TASK TO COMPLETE:
Please reproduce the passage on overuse injuries in competitive swimming below, word for word and in full.

PROVIDED PASSAGE:
++++++++++

Over-use or repetitive
microtrauma injuries
such as swimmer's
shoulder and
breast-stroke knee .
These two terms are just
generalised names for a
variety of injuries that
can occur at the
shoulder or knee joint
because of the heavily
repetitive nature of
competitive swimming.
This stress can be
appreciated if you
imagine a swimmer
training 200-300 lengths
per session, x 8+
sessions per week for
eight months of the year
- those arms certainly
circle a lot of times!
This is why efficient
technique (with regular
assessment) and even
diet are vital to ensure
a swimmer's competitive
career is as injury-free
as possible.
Swimmer's
shoulder is more
properly known as
painful arc/ rotator
cuff tendinitis, or
shoulder impingement. In
swimmers, painful
arc/rotator cuff pain in
the shoulder can occur
in any of the following
movements:
1 Adduction of the arm
at the shoulder (when
the extended arm is
lifted sideways to
vertical, away from the
mid-line of the body)
2 When this movement is
blocked
3 Flexion of the arm at
the shoulder (when the
extended arm is lifted
out in front)
4 When this movement to
left or right is
blocked.
Pain occurs in the arc
between 80-110 degrees.

++++++++++

DATASET EXTRACT:
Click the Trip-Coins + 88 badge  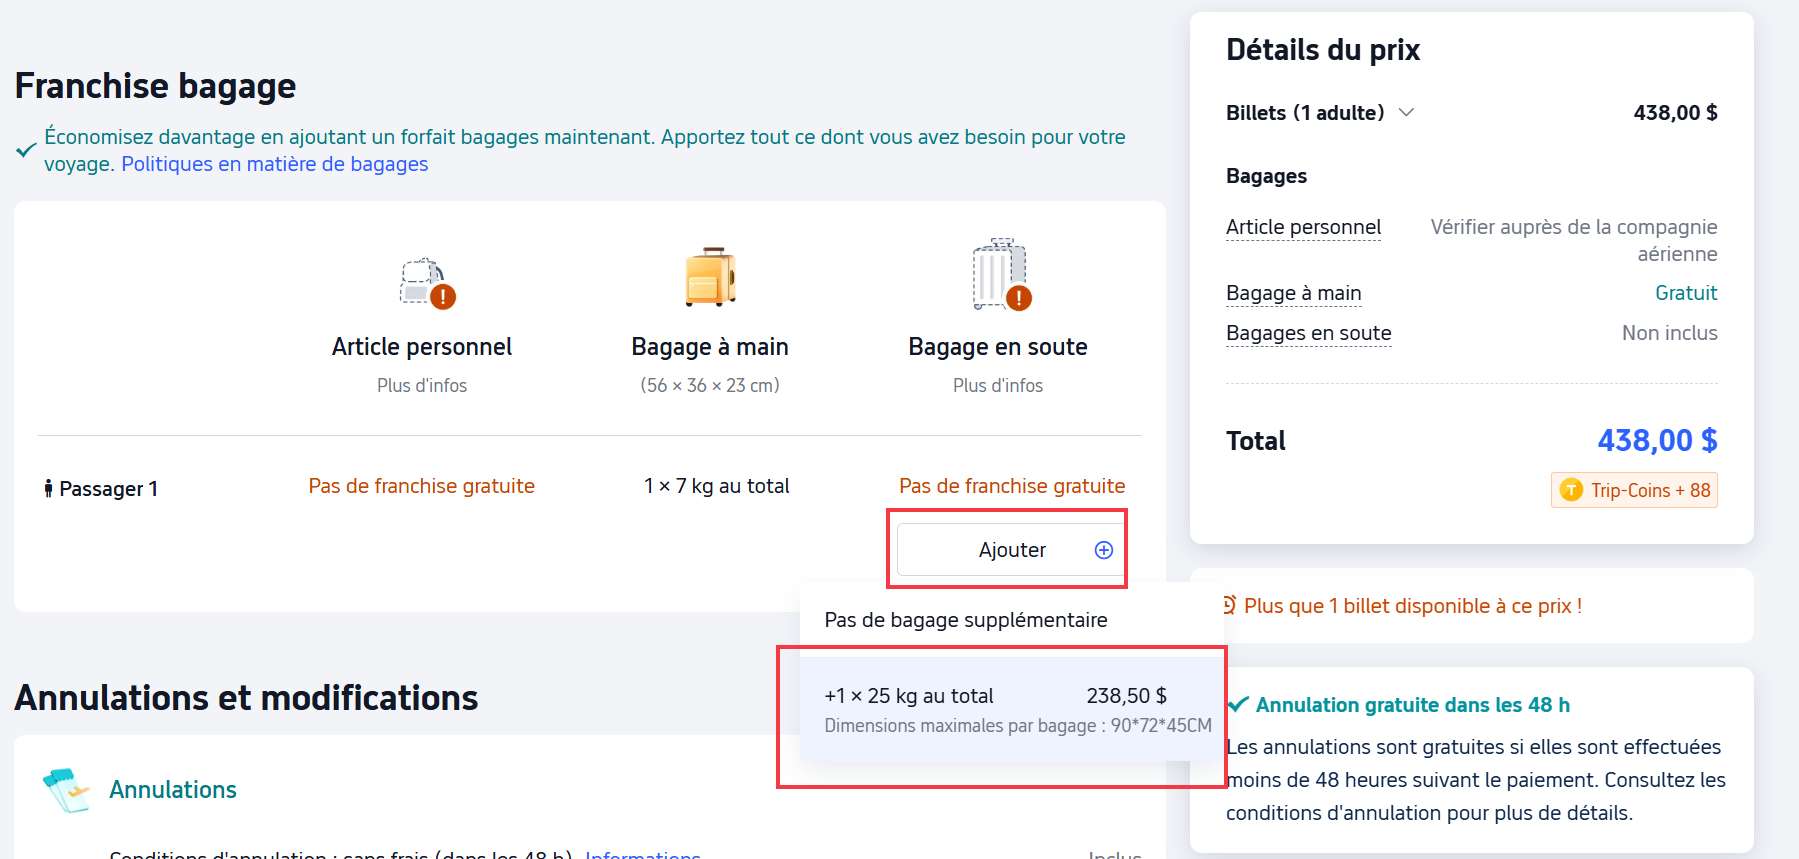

++++++++++

RESULT BELOW:
Over-use or repetitive
microtrauma injuries
such as swimmer's
shoulder and
breast-stroke knee .
These two terms are just
generalised names for a
variety of injuries that
can occur at the
shoulder or knee joint
because of the heavily
repetitive nature of
competitive swimming.
This stress can be
appreciated if you
imagine a swimmer
training 200-300 lengths
per session, x 8+
sessions per week for
eight months of the year
- those arms certainly
circle a lot of times!
This is why efficient
technique (with regular
assessment) and even
diet are vital to ensure
a swimmer's competitive
career is as injury-free
as possible.
Swimmer's
shoulder is more
properly known as
painful arc/ rotator
cuff tendinitis, or
shoulder impingement. In
swimmers, painful
arc/rotator cuff pain in
the shoulder can occur
in any of the following
movements:
1 Adduction of the arm
at the shoulder (when
the extended arm is
lifted sideways to
vertical, away from the
mid-line of the body)
2 When this movement is
blocked
3 Flexion of the arm at
the shoulder (when the
extended arm is lifted
out in front)
4 When this movement to
left or right is
blocked.
Pain occurs in the arc
between 80-110 degrees.